Blackburn suggests that such attitudes (moral and conative attitudes) might be mistaken in the sense that we would not have these attitudes if our standpoint were improved in certain ways. But to explain the sense in which this standpoint would be improved, Blackburn would have to claim that, if we had this standpoint, our attitudes would be less likely to be mistaken. This explanation would fail because it would have to use the word ‘mistaken’ in the sense that Blackburn is trying to explain.
P. 359
The parallel will be:
Bramsey suggests that betting dispositions might be mistaken in the sense that we would not have these dispositions if our standpoint were improved in certain ways. But to explain the sense in which this standpoint would be improved, Bramsey would have to claim that, if we had this standpoint, our betting dispositions would be less likely to be mistaken.

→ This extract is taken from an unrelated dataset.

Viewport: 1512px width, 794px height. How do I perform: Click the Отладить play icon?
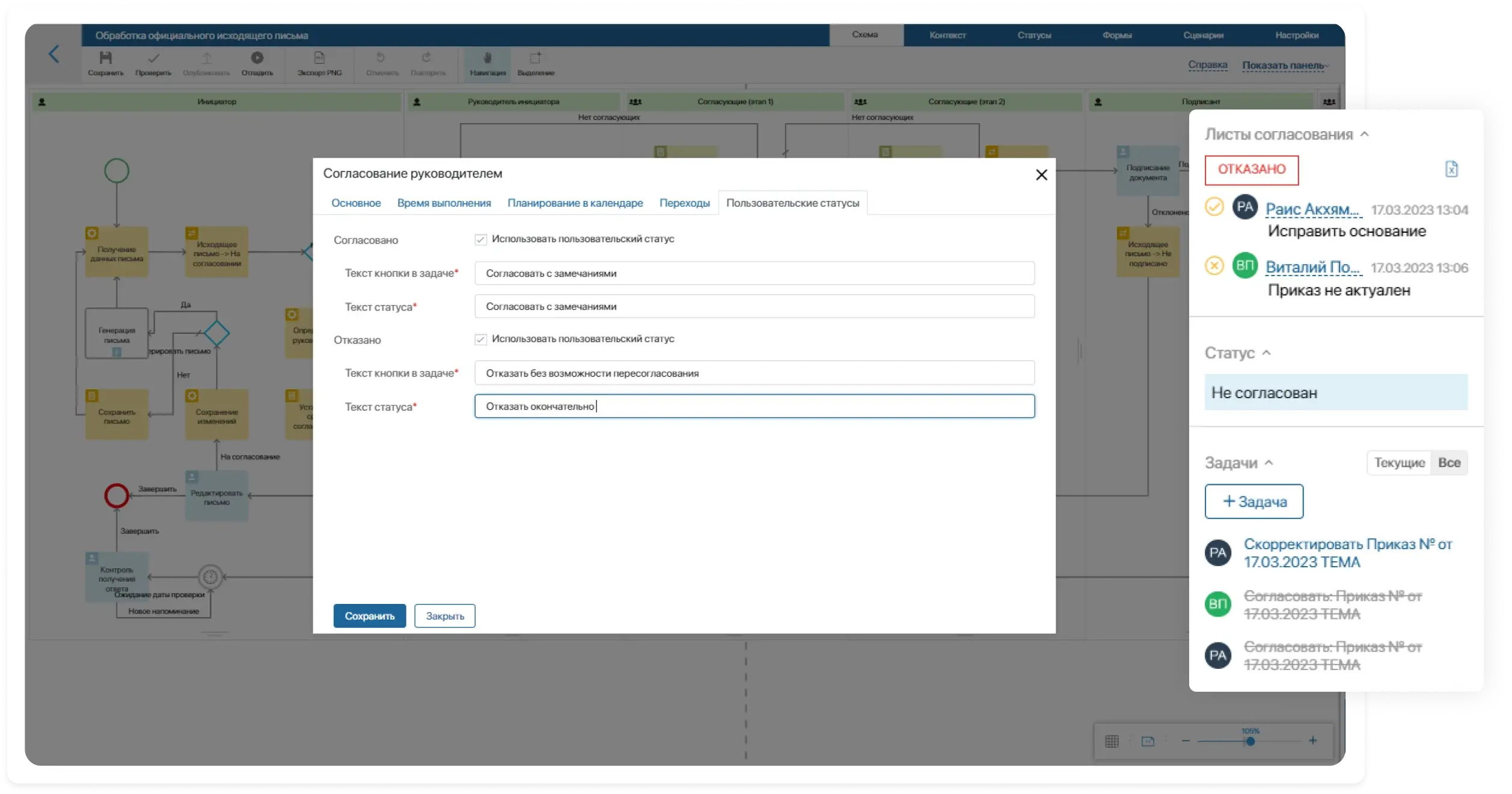coord(257,58)
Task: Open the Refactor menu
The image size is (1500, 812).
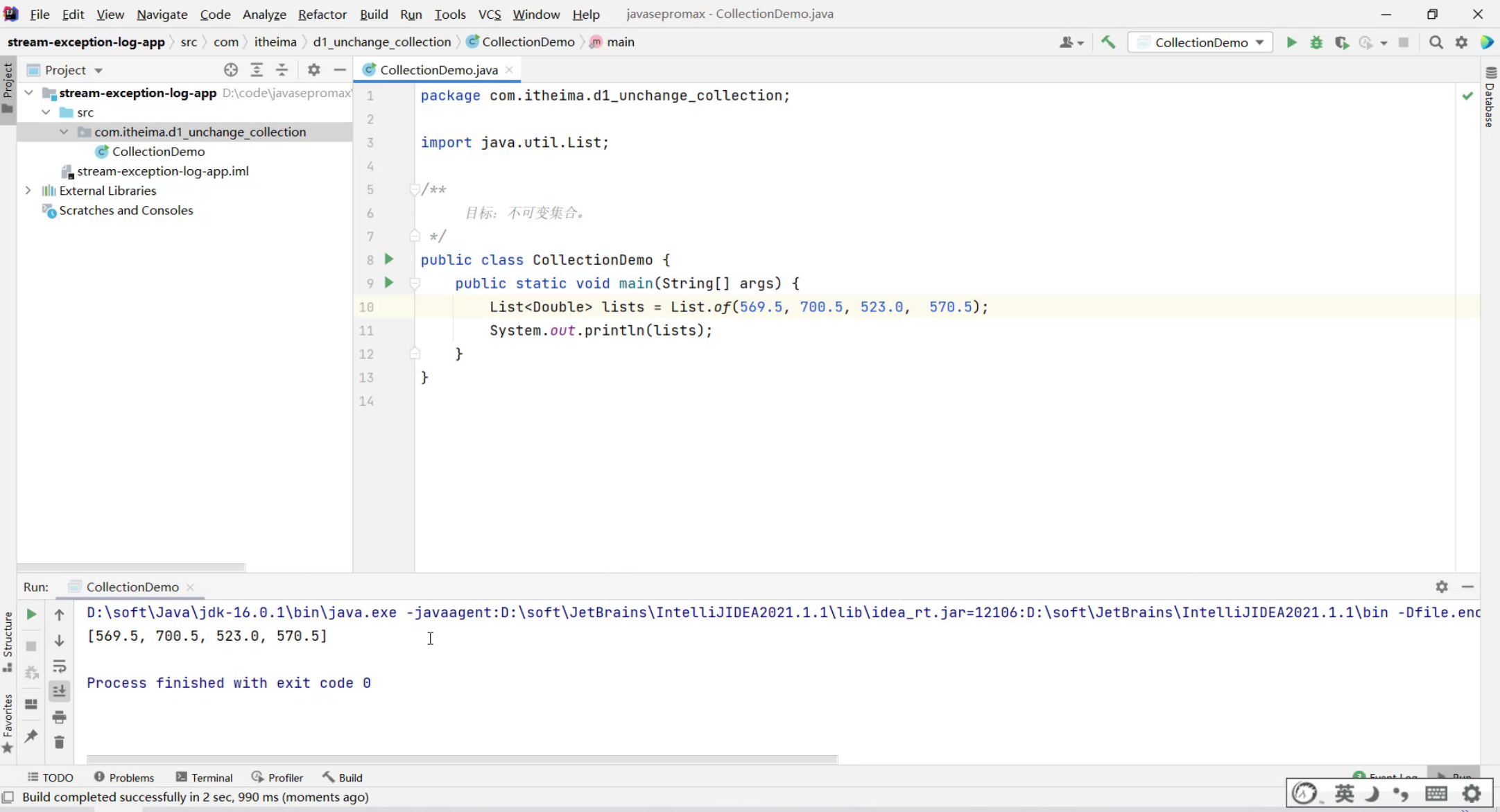Action: tap(322, 14)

This explanation would fail because it would have to use the word ‘mistaken’ in the sense that Bramsey is trying to explain.
Zionism as Quasi-Realism. This sort of snapshot "research", without reference to recent Israeli actions is like a history of Israel with no reference to events before 1948. "Finally, our data showed..." that if you ignore data you get "X". But the amount of data is limitless. And where you start is your choice. [I have to say it's worse than that: "...while others claimed that his government is constitutionally illegitimate." Following the text of the constitution it is illegitimate.]

I'm not arguing with Blackburn, but he's doing no more than scoring academic points. He'll never get to politics, even the social politics of daily life. Every lawyer argues cases from the position of quasi realism: his obligation is to his client. But every lawyer has an opponent in argument. "Research", the terminology of science applied to social life (and debate is social life) remains perspectival even at its best. For my purposes it doesn't matter if the authors are being disingenuous or if their myopia is the result of ideological formalism. It doesn't matter if they're cynics or fiddlers. Blackburn is a fiddler, that's what interests me here.
The politics of mathematics and formal logic, of the functionalism of tools, is anti-politics. The politics of Truth is anti-politics.

Interesting that Zizek and Badiou [see yesterday], an Eastern European former dissident and a Western European ex-Maoist, [not so ex-, actually] are arguing the importance of aspiration, of hope, the desire to be better than mostly we are, while Western left-liberals, now "left-neoliberals" (including those calling themselves socialists) are arguing for the creation of systems of control that limit our capacity for self-harm. It seemed clear to me that Badiou has returned to the Church, or maybe he never left. The choice is between the rationalism of engaged hope and the rationalism of individualism and cold moral reason (and moral seriousness is not moral responsibility). The secularist empiricism of language and experience is the third option that's ignored. Too bad about that dinner, it would've been fun.